I'm troubled by the fact that in today's law, having a motive to commit crimes is enough to have you convicted but what David says that posting a proclamation about reprisals without acting on it in 1945 was not a war crime
I have been a practicing lawyer for almost 50 years, and I know of no law, at least no Federal law or law of any of the jurisdictions in the U.S. I am authorized to practice in, in which motive alone will constitute a crime. Indeed, I can not think offhand of any crime for which "motive" is an essential element for conviction. For example, I may have a substantial motive to murder a rich uncle who has named me his sole heir in his will, but that alone does not make me guilty of murder. And if a jury should find beyond a reasonable doubt that I shot my uncle with intent to kill him, I would be guilty of murder whatever my motive - or even if no motive whatsoever could be proven (although the latter might be relevant to the issue of my sanity at the time of the event.)

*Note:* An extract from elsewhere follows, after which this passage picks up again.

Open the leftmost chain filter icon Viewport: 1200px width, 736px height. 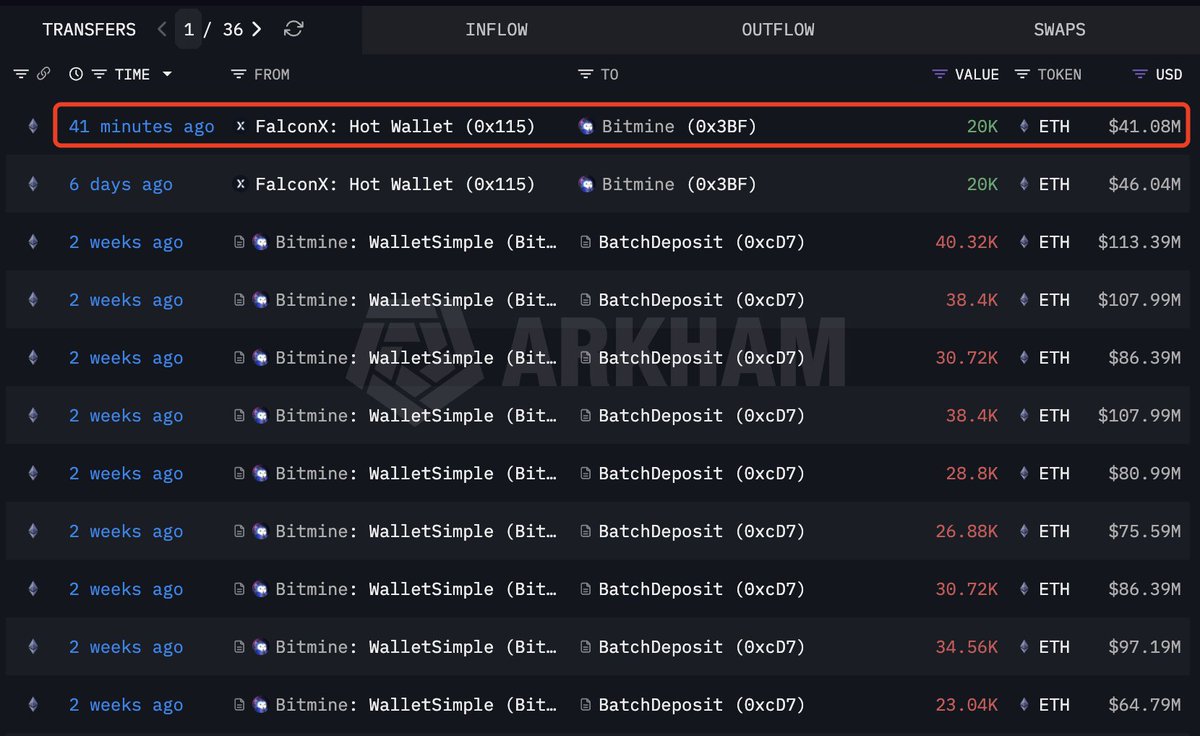pyautogui.click(x=21, y=74)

Prior to adoption of the Fourth Geneva Convention, Relative to the Protection of Civilian Persons in Time of War, adopted on August 12, 1949 and entered into force on October 21, 1950, even the taking of civilian hostages was not a war crime, much less the bare threat of their execution. And although Article 3, Section 1 (b) of that Convention now prohibits the taking of non-combatant hostages, the Convention is silent as to the legality of merely threatening their taking and execution, which as far as I know is still an open question.

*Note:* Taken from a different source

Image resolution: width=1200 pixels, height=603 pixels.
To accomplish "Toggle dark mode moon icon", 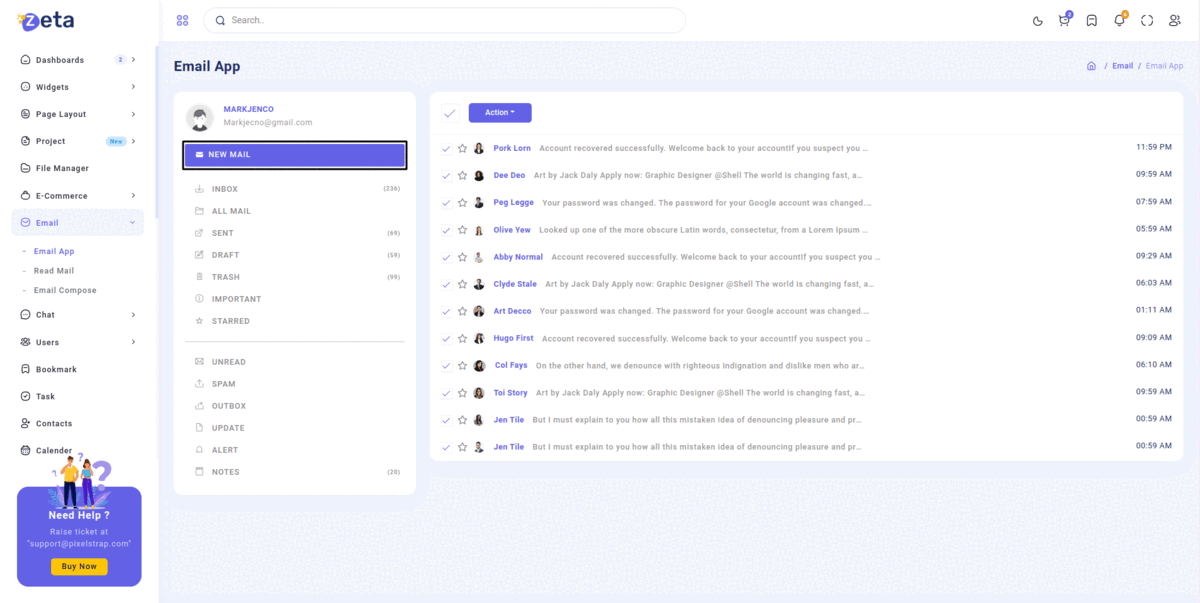I will tap(1037, 21).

As our moderator has pointed out above, under the Common Law (and as far as I am aware in Civil Law jurisdictions as well) a mere threat, even to commit a clearly illegal act, is in and of itself not criminal. It must be coupled with something else: for example, in the case of simple criminal assault (in those jurisdictions, which seem to be few, where an actual physical injury is not an essential element of the crime) to constitute a crime the threat must be accompanied by an immediate ability to carry out the threat and a reasonable fear on the part of the specified intended victim that the threat would be immediately carried out. The classic case taught in law school (at least in my day, but the citation to which I've long ago forgotten) arose in Britain centuries ago, where the defendant was accused of assault in that he laid his hand on his sword and shouted angrily at the accuser "Were it not Assize time [i.e. the period when courts were open and judges sitting in session] I would run you through!" The threat was certainly there as well as the means to carry it out, but the immediacy of the threatened action was lacking and the Court held that the victim could not reasonably have believed he was in danger of immediate bodily harm, because it was, in fact, Assize time.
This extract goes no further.